Momentum improved markedly in the second half. EBITDA jumped 49% versus H1 as metals prices strengthened, gold rallied and copper production surged nearly 50%.
The drag remains coal, with thermal and steelmaking prices down more than 20% in 2025, weighing on profitability.
Shareholders are still being paid to wait. The 10¢ base distribution is unchanged, but a 7¢ top-up – funded by the recently listed Bunge stake – lifts the payout in 2026 to $2bn, and translates into a dividend yield of 3.4%.
Energy transition
What continues to stand out is Glencore’s position at the crossroads of legacy fuels and transition metals. Coal prices may be weak now; but in the mining industry the cure for low prices is low prices.
Mining is cyclical, and supply is already responding. In Australia, producers are cutting output as margins vanish. Meanwhile, demand isn’t disappearing – it’s shifting. Developed markets may be phasing down coal, yet emerging economies still need abundant, low-cost power to grow.
If supply is tightening while developing-world demand stays firm, could today’s weak coal prices actually be setting up tomorrow’s rebound?
Copper
More than $10trn has poured into renewables over the past two decades, yet fossil fuels still supply roughly three-quarters of global energy.
What comes next is even bigger.
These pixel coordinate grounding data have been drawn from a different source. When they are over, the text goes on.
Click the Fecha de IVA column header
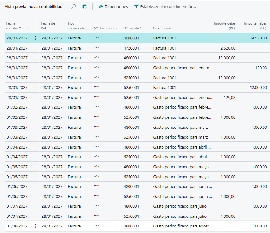Screen dimensions: 270x233 [48, 26]
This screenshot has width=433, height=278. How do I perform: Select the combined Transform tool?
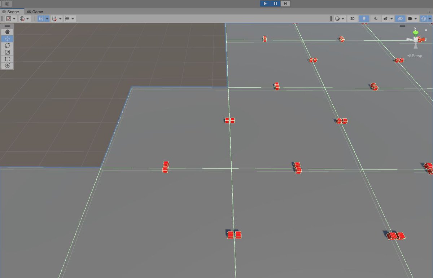[x=7, y=66]
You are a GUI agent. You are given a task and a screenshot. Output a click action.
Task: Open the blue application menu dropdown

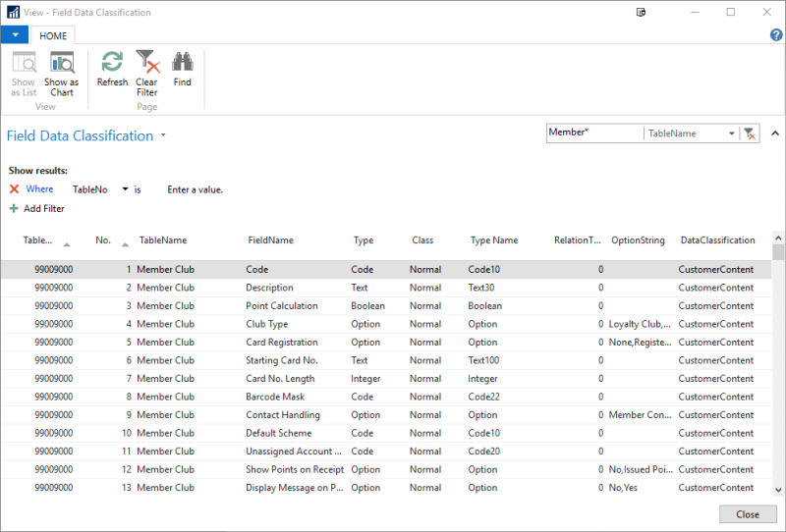pyautogui.click(x=16, y=34)
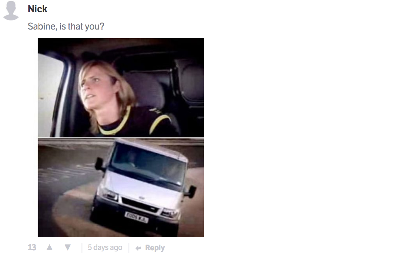The image size is (398, 259).
Task: Upvote Nick's comment
Action: (50, 247)
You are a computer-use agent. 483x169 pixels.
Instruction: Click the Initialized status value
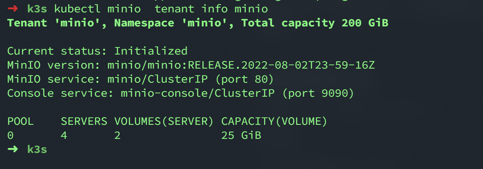(151, 51)
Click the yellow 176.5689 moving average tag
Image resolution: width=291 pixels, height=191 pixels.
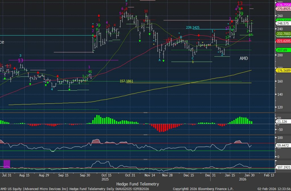point(283,70)
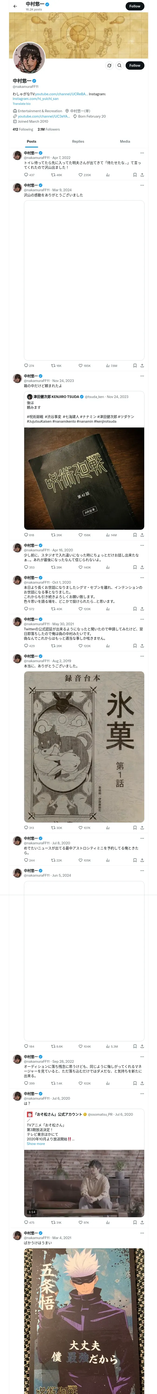Image resolution: width=157 pixels, height=1394 pixels.
Task: Click the back arrow icon
Action: coord(15,6)
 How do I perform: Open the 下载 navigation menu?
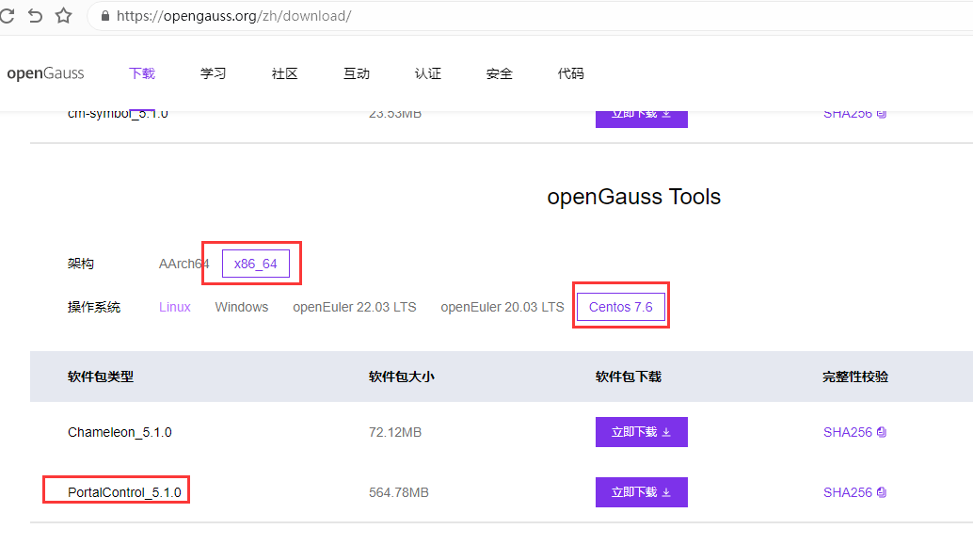pos(142,73)
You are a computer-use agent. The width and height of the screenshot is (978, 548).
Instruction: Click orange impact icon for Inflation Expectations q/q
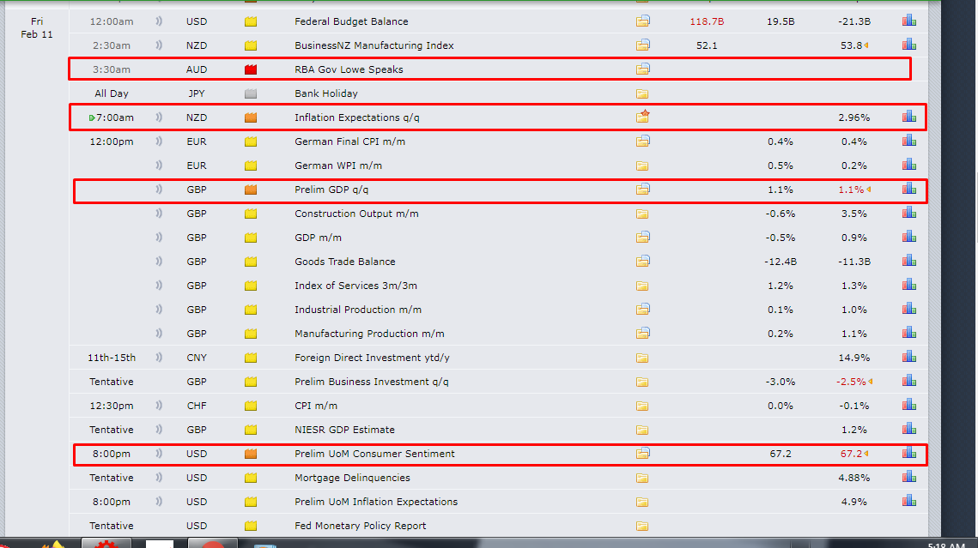[251, 117]
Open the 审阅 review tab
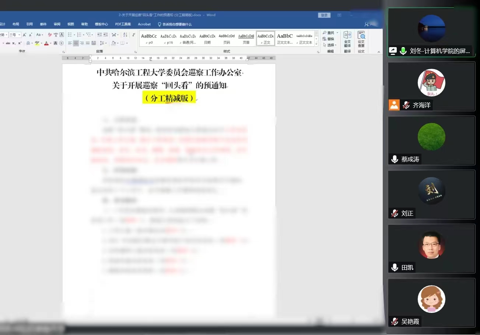This screenshot has height=335, width=480. [57, 24]
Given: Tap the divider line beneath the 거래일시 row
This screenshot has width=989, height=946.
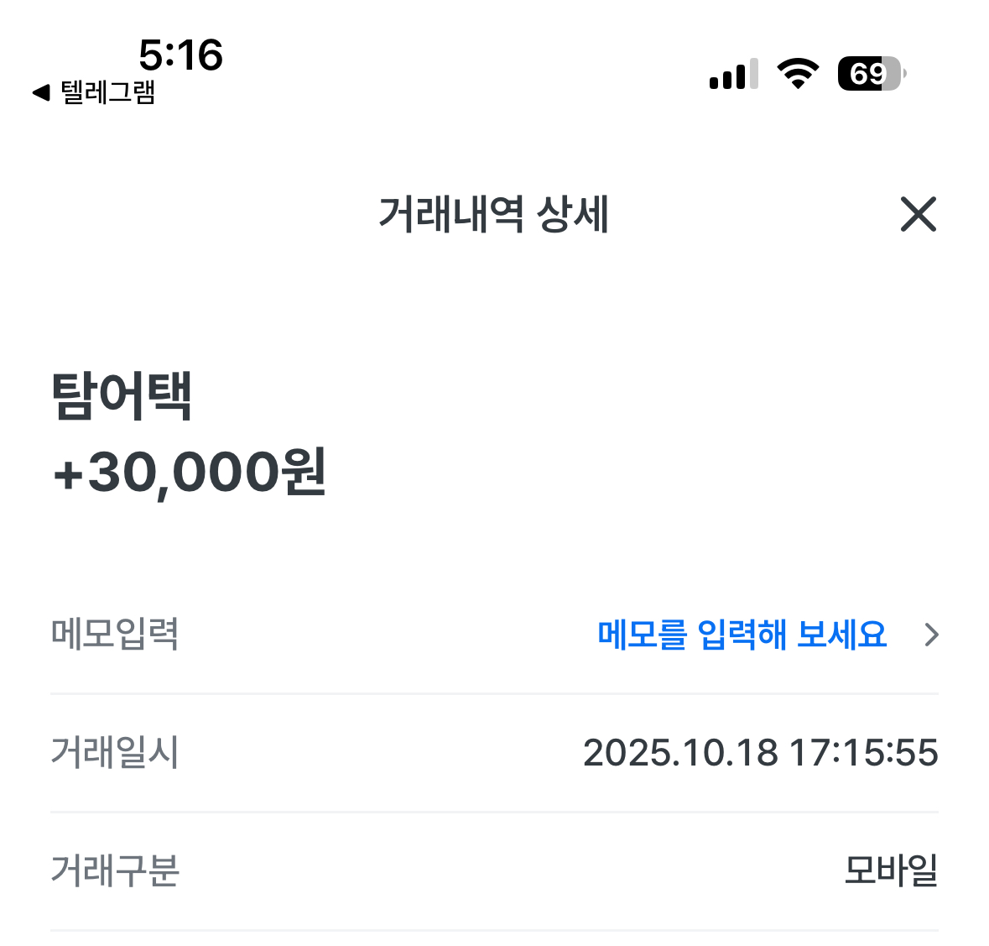Looking at the screenshot, I should click(x=494, y=813).
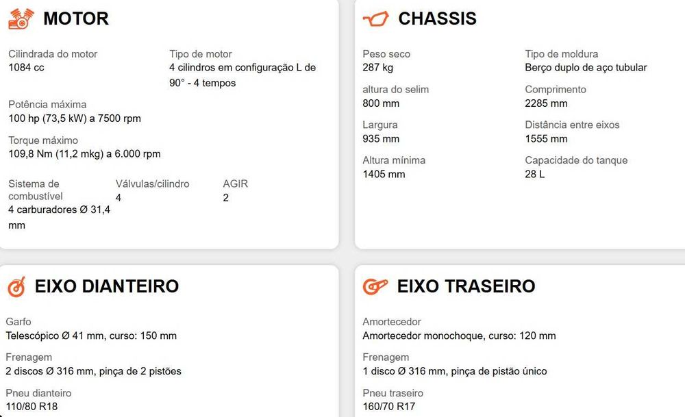
Task: Click the Distância entre eixos value
Action: (x=546, y=138)
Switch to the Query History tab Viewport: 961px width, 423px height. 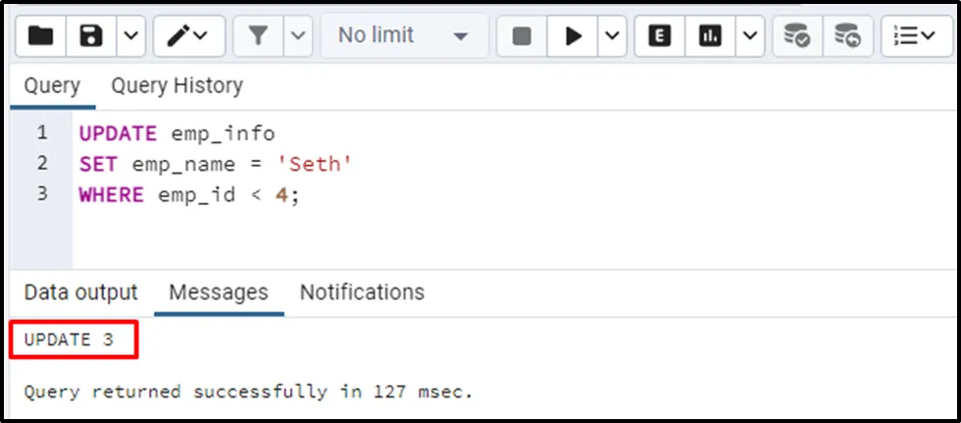(x=177, y=86)
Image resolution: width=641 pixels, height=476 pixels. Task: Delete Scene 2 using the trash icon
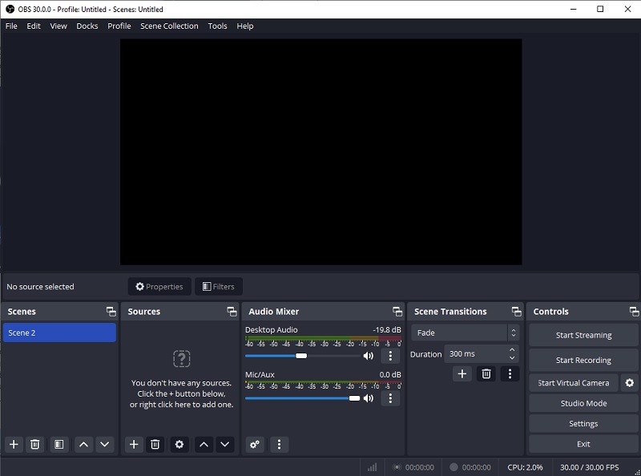34,444
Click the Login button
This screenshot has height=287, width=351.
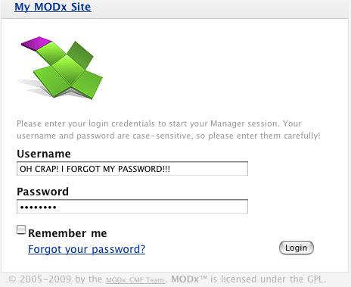tap(297, 248)
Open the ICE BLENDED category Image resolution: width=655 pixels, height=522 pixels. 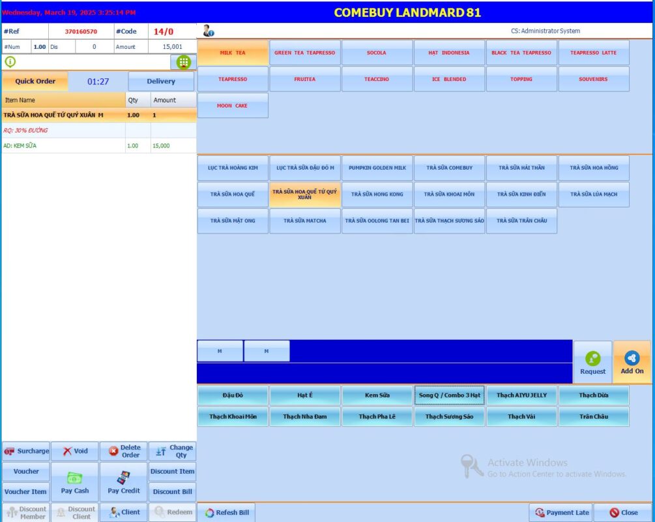click(449, 79)
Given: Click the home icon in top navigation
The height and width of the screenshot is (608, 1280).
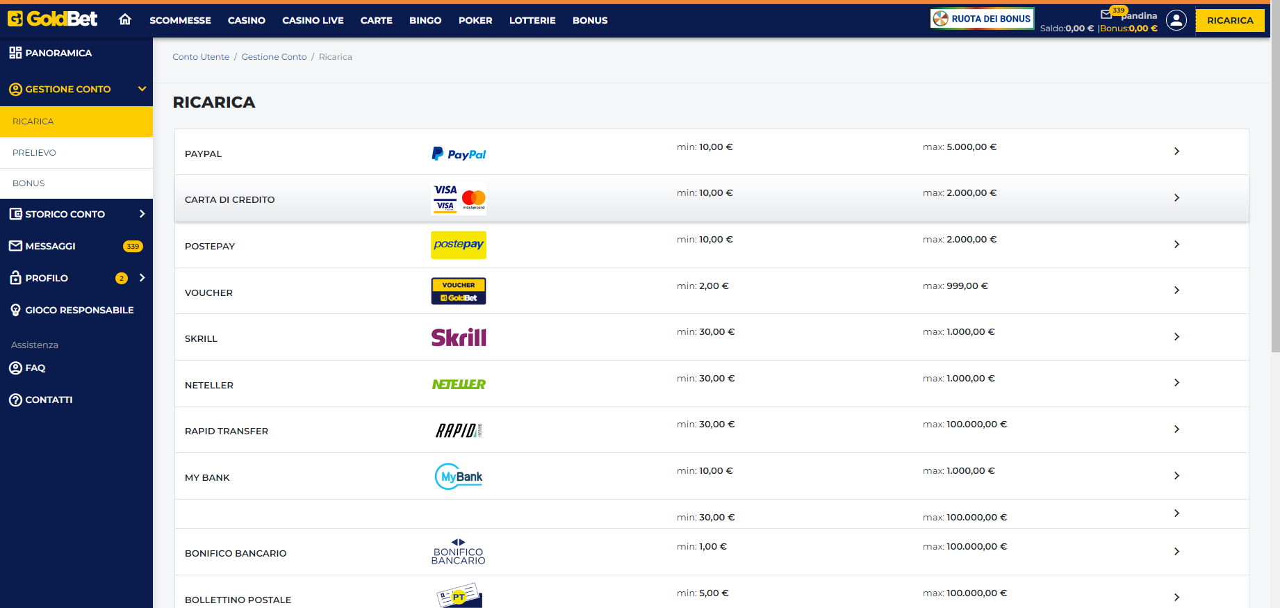Looking at the screenshot, I should pos(125,19).
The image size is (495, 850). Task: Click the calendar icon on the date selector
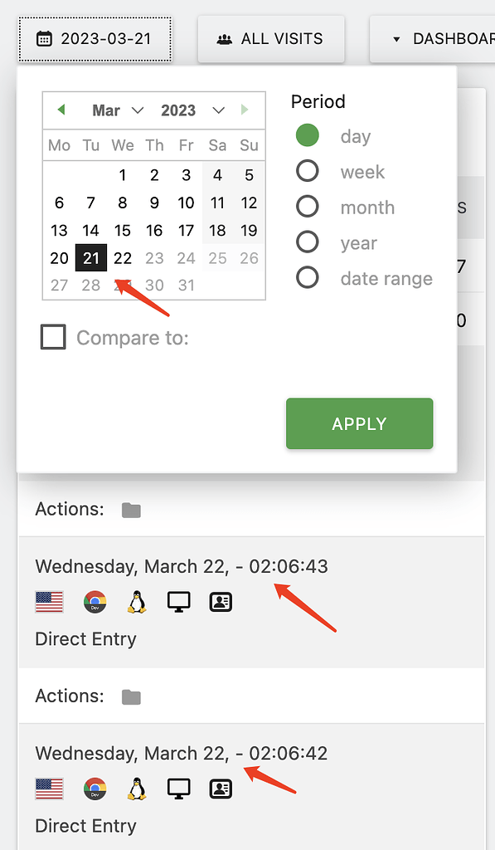coord(43,38)
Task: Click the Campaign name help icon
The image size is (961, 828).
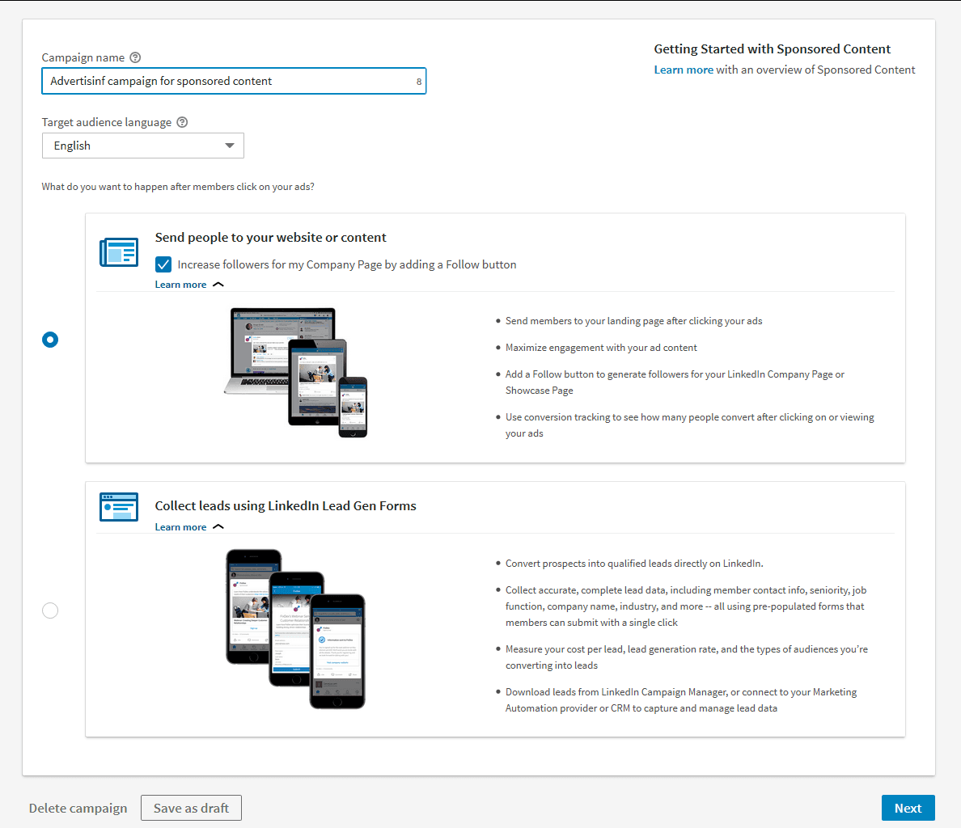Action: coord(135,57)
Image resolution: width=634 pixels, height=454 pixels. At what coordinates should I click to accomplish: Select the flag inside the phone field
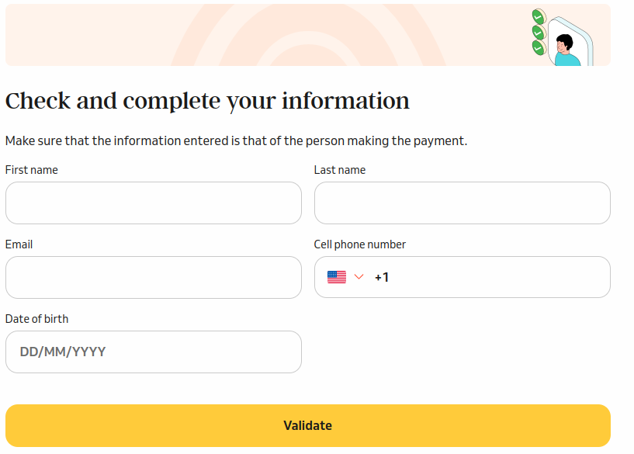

Around $300trn could be spent over the next 20 years electrifying transport and power, upgrading grids and scaling AI – all of which will require staggering quantities of copper.
There’s no shortage of copper in the ground. The bottleneck is extracting it. Permitting delays, labour shortages and industry caution mean new supply is struggling to keep pace with future demand.
The chart below shows just how tight the market could become: internal estimates suggest the global copper deficit may reach 27m tonnes by 2050.

Source: Glencore
Risks
Execution risk, not commodity prices, may prove the bigger test for Glencore. Its recent withdrawal from a proposed mega-merger with Rio Tinto after failing to agree terms shows how difficult it is to judge long-term value in a deeply cyclical industry.
At the same time, future growth depends on bringing major copper projects online. To manage that risk, it’s seeking joint-venture partners for longer-dated greenfield developments. The balance is delicate: expand too fast and returns suffer; move too slowly and structural supply shortages could pass it by.
What’s the verdict?
I’ve long believed the best opportunities appear during peak pessimism.
The past few years have tested shareholders’ patience, but throughout that stretch Glencore itself was aggressively buying back its own undervalued shares. Now profits are recovering, metals momentum is building, and strategy is aligned with the next commodity cycle. If sentiment shifts even slightly, the re-rating potential could be substantial. Worth considering? I think so.